I had spent almost 40 minutes getting my clothes, so I set out to find Mr. Jackson. He was talking to someone about moving on about three miles to a better place to camp. As soon as that conversation was over, the other man started getting the wagons back in motion, and Jackson turned to me. "Well, Jeff, ya looks more like a White man, now. But ya'll be needin' a better rifle ifen ya're gonna work fer me. I gots a spare .44-40 Winchester ya kin use ifen ya think that ya would be comfortable with it."
"Thanks, Mr. Jackson. I do appreciate your kindness. That rifle would be fine. Did I understand correctly that you were hiring me for your wagon train crew?"
"Yep, Jeff, ya sure did. With the way the Injuns is actin' since Custer was killed a few months ago, I need all of the good shooters that I kin find. In fact, I'd like fer ya ta consider stayin' on. Lately, we've been hit at least once every trip by Injuns, an' sometimes we've been hit more often than that. It looks like 1877 is gonna be a rough year fer all of us Whites. Are ya willin' ta join us?"
"I sure am. But I would like to know what the pay is. I need to earn some money to buy some decent boots and other clothes."
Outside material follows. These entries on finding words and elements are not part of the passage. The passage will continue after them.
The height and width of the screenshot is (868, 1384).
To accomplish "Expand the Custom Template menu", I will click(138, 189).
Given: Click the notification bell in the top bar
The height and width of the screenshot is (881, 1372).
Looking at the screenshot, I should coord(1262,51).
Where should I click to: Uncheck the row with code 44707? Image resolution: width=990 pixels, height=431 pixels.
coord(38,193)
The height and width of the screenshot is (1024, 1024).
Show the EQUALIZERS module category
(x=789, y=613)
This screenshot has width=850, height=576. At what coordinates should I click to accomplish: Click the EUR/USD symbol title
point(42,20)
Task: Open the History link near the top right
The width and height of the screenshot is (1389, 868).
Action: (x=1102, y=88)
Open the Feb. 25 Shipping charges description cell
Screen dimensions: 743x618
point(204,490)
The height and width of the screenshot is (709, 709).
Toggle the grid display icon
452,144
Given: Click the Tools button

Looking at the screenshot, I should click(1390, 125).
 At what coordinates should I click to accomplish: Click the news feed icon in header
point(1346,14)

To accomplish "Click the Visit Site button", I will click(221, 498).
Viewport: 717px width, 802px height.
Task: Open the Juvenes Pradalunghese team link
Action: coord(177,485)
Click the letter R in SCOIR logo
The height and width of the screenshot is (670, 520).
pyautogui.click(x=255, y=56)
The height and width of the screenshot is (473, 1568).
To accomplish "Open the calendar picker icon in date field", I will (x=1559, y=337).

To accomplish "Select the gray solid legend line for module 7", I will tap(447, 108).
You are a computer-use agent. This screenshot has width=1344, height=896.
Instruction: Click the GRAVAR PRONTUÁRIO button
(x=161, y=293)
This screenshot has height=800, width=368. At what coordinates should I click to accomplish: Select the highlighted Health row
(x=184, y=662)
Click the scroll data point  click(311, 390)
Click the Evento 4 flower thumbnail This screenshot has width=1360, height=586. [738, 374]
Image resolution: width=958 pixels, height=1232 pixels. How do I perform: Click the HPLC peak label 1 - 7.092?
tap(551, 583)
"All of my men gits $50 a month and found (food and shelter). As far as I am concerned, ya started ta work fer me this morning. When we gits ta town, I'll advance ya a month's wages soz ya kin git yer boots an' such."
"Thank you, Mr. Jackson. I do appreciate your kindness. That $50 a month is a hell of a lot of money. I hope that I can earn it."
"Don't worry, you will. 'Specially ifen the Apaches take ta the warpath. I normally make runs from El Paso to Yuma, so we could see Apaches, Navaho, and Yaqui, besides them Comanches ya just saved us from. Yessir, Jeff, 1877 could be an excitin' year!"